**ACTIVITY**
For the data that follows, report how many lines include the string "Identify", and write the number alone.

**WORKING DATA**
_ _ _ _ _ _ _

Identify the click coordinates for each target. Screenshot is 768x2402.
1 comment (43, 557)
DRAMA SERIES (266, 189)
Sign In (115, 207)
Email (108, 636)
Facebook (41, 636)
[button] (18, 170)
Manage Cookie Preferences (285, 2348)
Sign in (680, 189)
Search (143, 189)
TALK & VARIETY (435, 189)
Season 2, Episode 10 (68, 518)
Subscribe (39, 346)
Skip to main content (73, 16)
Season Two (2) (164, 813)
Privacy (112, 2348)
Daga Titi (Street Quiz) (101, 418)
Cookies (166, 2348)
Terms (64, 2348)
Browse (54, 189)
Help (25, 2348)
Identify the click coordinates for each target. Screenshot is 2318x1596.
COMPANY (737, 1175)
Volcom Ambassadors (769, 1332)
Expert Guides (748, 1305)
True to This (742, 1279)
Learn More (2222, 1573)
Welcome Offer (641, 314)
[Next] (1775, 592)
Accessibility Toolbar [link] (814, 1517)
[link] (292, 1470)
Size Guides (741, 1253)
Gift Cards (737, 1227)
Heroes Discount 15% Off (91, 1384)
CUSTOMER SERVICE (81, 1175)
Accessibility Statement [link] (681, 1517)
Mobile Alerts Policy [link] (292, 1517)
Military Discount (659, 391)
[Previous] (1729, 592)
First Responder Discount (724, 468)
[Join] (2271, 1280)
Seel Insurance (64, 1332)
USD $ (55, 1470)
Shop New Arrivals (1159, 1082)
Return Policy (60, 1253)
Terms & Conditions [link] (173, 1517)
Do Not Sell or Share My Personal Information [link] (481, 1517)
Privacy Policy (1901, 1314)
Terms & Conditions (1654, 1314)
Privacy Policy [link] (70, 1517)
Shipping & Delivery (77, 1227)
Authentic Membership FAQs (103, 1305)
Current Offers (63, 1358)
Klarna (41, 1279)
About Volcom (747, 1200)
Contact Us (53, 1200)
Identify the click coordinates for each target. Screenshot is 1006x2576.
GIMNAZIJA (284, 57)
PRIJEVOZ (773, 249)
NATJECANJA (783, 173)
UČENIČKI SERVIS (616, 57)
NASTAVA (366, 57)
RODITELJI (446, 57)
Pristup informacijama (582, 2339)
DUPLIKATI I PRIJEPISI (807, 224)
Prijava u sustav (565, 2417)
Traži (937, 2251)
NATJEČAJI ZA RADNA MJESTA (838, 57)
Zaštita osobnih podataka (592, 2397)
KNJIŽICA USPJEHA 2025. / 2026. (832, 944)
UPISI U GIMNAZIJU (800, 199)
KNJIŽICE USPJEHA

_ _ _ _ _ _ _

**RESULT OF THIS TASK**
3